すると、少しだけ遠巻きにしていたもう一匹の仔豹が、じっとサラを見つめている。

「あなたは王宮に潜伏してる子?」

「はい。然様でございます。サラお嬢様」

「こっちにおいで」

おずおずと近づいてきた仔豹に手を伸ばしたサラは、そのまま抱え込んだ。頭の上にちょこんと乗った耳を唇だけで軽くハムハムしながら吸った。

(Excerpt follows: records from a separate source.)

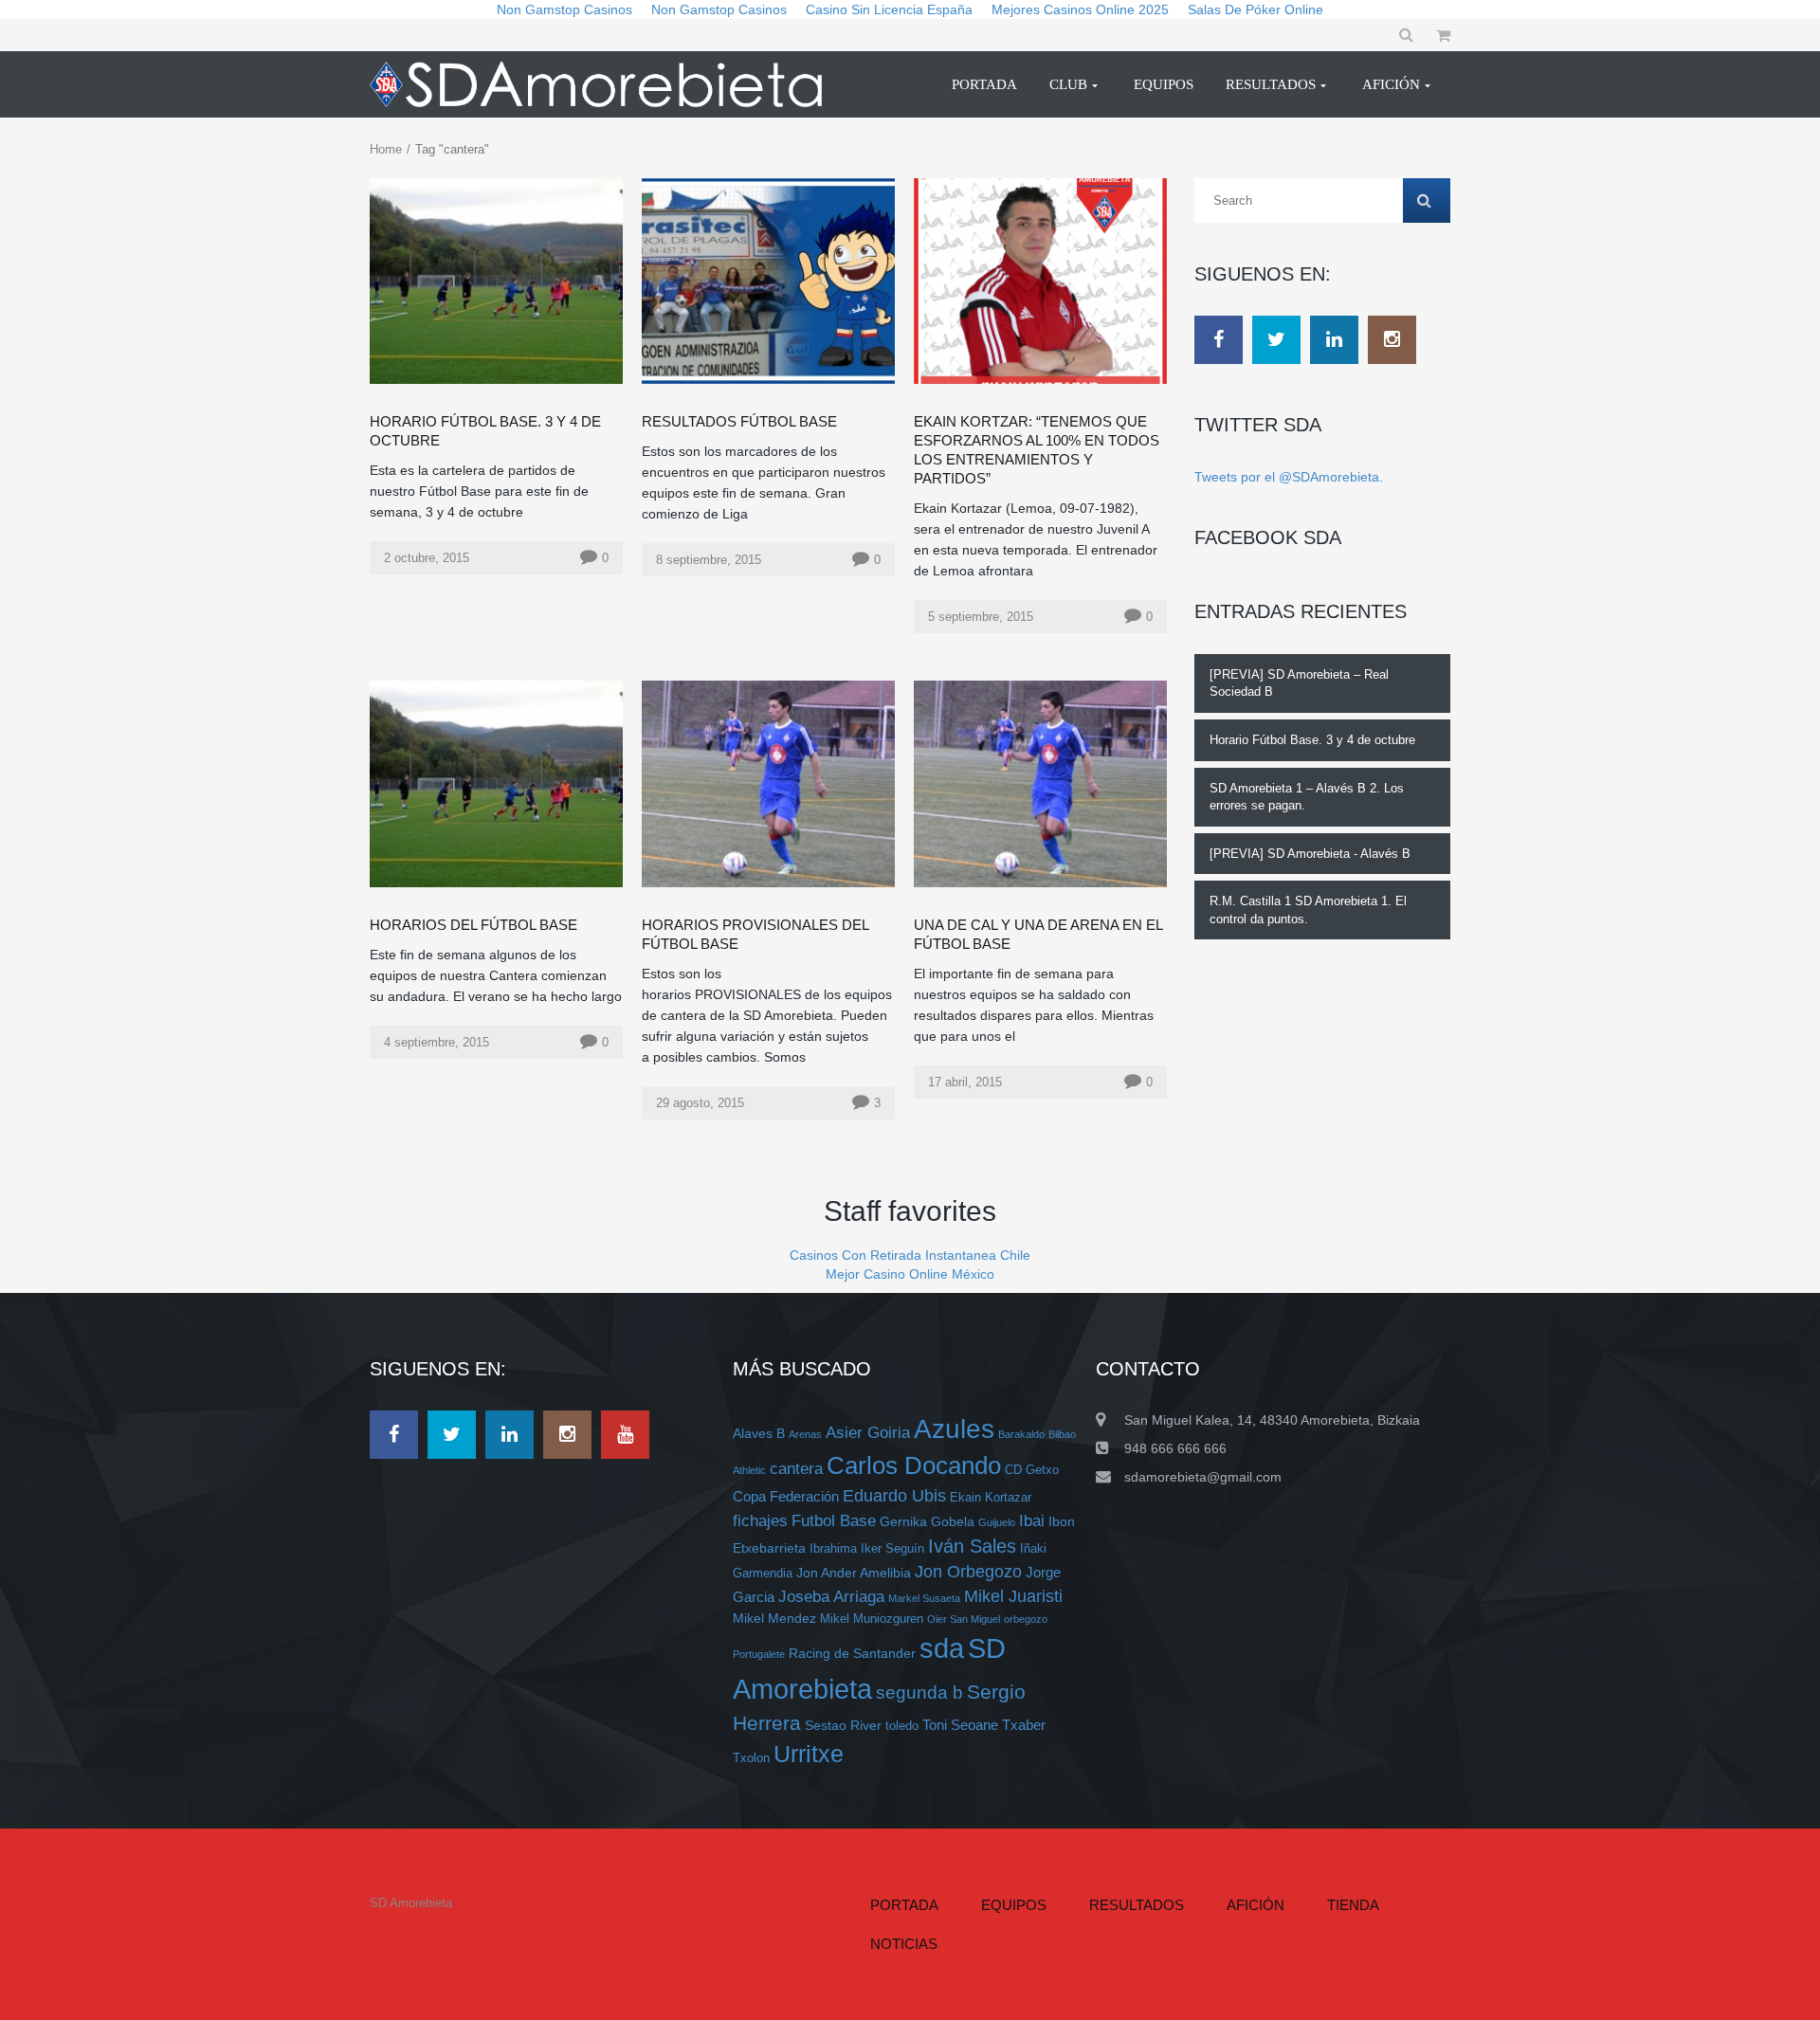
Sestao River (843, 1725)
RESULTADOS (1136, 1905)
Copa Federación (786, 1496)
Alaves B (759, 1433)
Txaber (1024, 1725)
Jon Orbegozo (968, 1571)
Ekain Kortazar (990, 1497)
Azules (954, 1429)
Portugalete (759, 1654)
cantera (796, 1468)
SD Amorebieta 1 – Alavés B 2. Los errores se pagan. (1307, 797)
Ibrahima (833, 1549)
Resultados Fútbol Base (739, 421)
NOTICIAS (903, 1944)
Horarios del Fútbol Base (473, 925)
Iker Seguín (892, 1549)
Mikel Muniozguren (871, 1619)
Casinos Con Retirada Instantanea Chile (910, 1255)
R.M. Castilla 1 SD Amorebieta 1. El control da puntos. (1308, 910)
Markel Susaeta (924, 1598)
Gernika (903, 1521)
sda (941, 1648)
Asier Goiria (868, 1432)
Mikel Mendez (774, 1618)
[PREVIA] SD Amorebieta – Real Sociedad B (1299, 683)
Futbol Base (834, 1520)
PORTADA (904, 1905)
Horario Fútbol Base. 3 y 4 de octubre (1312, 740)
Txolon (751, 1758)
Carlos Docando (914, 1465)
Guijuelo (996, 1522)
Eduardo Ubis (894, 1495)
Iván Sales (972, 1546)
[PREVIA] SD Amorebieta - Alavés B (1310, 853)
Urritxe (809, 1753)
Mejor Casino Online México (910, 1274)
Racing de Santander (852, 1653)
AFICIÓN (1255, 1905)
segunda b (919, 1692)
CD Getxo (1032, 1470)
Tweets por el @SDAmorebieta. (1288, 476)
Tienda (1353, 1905)
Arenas (805, 1434)
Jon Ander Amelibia (853, 1572)
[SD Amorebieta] (604, 84)
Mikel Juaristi (1013, 1596)
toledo (902, 1726)
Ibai (1032, 1520)
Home (386, 149)
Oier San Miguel (963, 1619)
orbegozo (1025, 1619)
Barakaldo (1021, 1434)
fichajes (760, 1520)
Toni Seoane (960, 1725)
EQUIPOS (1013, 1905)
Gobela (952, 1521)
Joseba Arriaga (831, 1596)
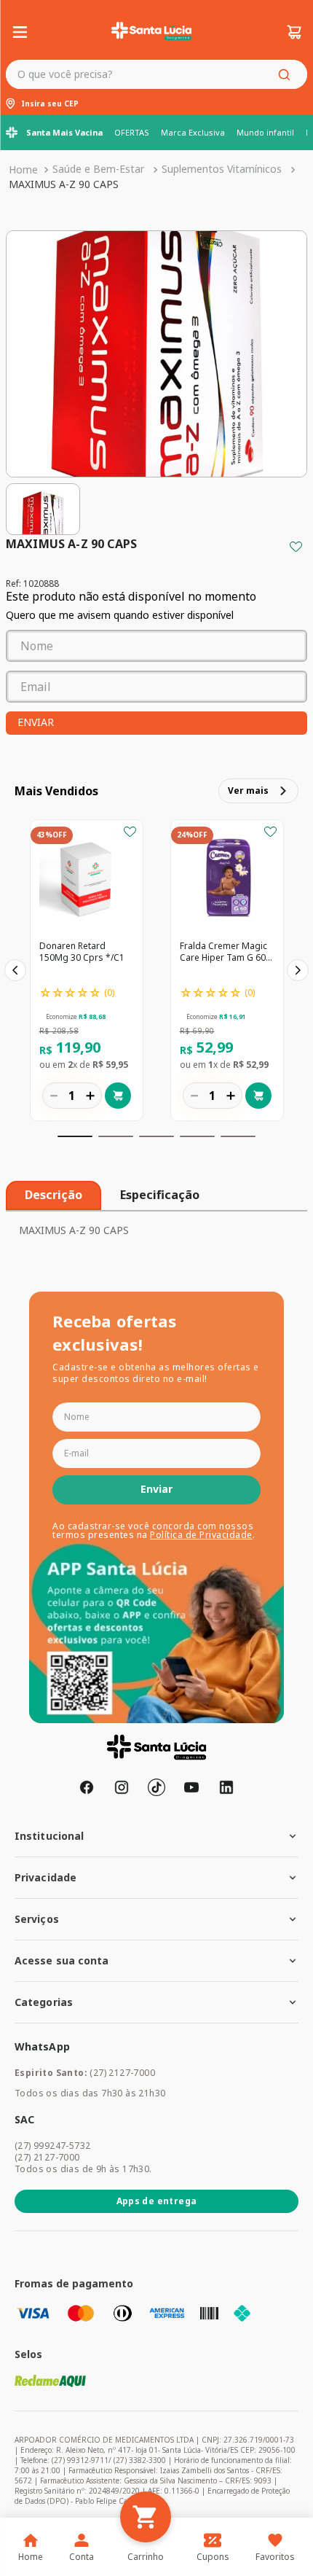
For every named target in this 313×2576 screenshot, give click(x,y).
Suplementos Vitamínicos (222, 169)
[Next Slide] (298, 970)
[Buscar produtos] (287, 74)
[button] (75, 1136)
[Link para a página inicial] (23, 170)
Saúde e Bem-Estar (98, 169)
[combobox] (156, 74)
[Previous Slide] (15, 970)
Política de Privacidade (201, 1535)
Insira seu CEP (50, 104)
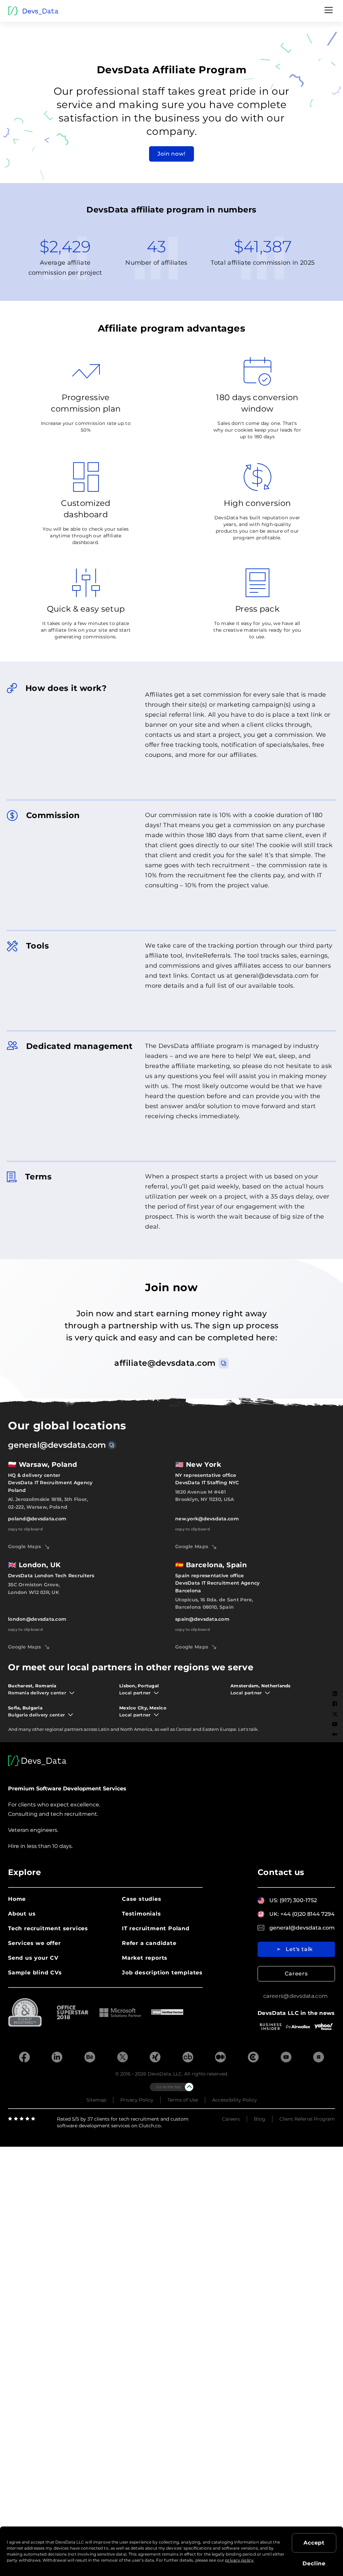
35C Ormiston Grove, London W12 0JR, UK (34, 1588)
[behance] (89, 2058)
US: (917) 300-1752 (293, 1900)
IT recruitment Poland (156, 1928)
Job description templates (162, 1972)
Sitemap (96, 2100)
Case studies (141, 1899)
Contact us (281, 1872)
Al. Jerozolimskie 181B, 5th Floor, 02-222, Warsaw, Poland (48, 1503)
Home (17, 1899)
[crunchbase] (188, 2058)
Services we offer (34, 1943)
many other (31, 1729)
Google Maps (24, 1546)
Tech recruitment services (48, 1928)
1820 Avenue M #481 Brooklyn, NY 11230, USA (204, 1495)
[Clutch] (334, 1745)
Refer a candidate (149, 1943)
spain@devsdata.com (202, 1619)
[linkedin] (57, 2058)
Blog (259, 2119)
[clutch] (253, 2058)
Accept (314, 2543)
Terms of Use (182, 2100)
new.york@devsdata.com (207, 1519)
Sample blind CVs (35, 1972)
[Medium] (334, 1734)
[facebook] (24, 2058)
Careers (296, 1973)
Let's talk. (248, 1729)
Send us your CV (33, 1958)
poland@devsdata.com (37, 1519)
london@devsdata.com (37, 1619)
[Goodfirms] (334, 1756)
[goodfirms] (318, 2058)
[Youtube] (334, 1724)
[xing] (155, 2058)
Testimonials (141, 1914)
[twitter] (122, 2058)
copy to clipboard (25, 1529)
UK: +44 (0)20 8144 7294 (302, 1914)
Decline (314, 2563)
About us (22, 1914)
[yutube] (286, 2058)
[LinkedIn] (334, 1693)
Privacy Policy (136, 2100)
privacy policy (239, 2560)
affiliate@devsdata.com (165, 1363)
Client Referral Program (307, 2119)
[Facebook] (334, 1703)
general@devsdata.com (57, 1445)
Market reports (144, 1958)
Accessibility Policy (234, 2100)
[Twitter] (335, 1714)
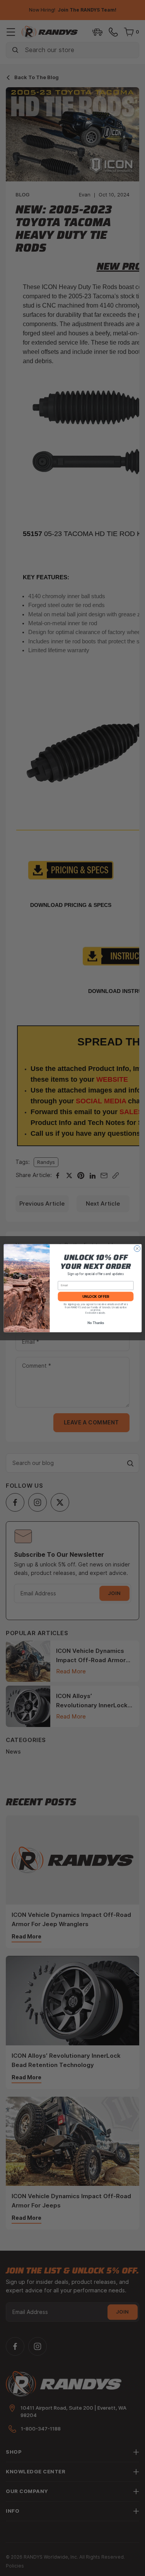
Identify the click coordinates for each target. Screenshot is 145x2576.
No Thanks (95, 1323)
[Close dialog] (137, 1248)
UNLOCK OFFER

「ふややぁぁ。サラお嬢様、それはダメです。なんかスゴくダメですぅぅ」

「愛い奴め~。もふもふ最高~。あなたのことは、今日からドリーって呼ぶわ」

「名前は嬉しいですが、ハムハムは本当にダメですぅ。今日はボクからも報告あるんですからぁ」

「あら、それは聞かなきゃ」

サラは豹吸い(?)をやめて向き直った。

「今回、ロイセンの王太子とともに、王室からは王太子の長男であるアンドリュー王子がいらっしゃるそうです」

「うーん、王室メンバーのことはレベッカ先生の授業でも習ったわ。確か17歳でいらっしゃるのよね? 来年アカデミーを卒業されるはず」

「はい。その通りです」

「そちらのお相手は祖父様か、小侯爵一家がするでしょう。お母様のお茶会に、わざわざ王子や隣国の王太子が来るはずないものね」

「そういうものなのですか?」

「そういうものよ」

こういうのをフラグと呼ぶことを、サラは後から思い知らされることとなる。が、ひとまずはもふもふ天国で癒されつつ眠りについた。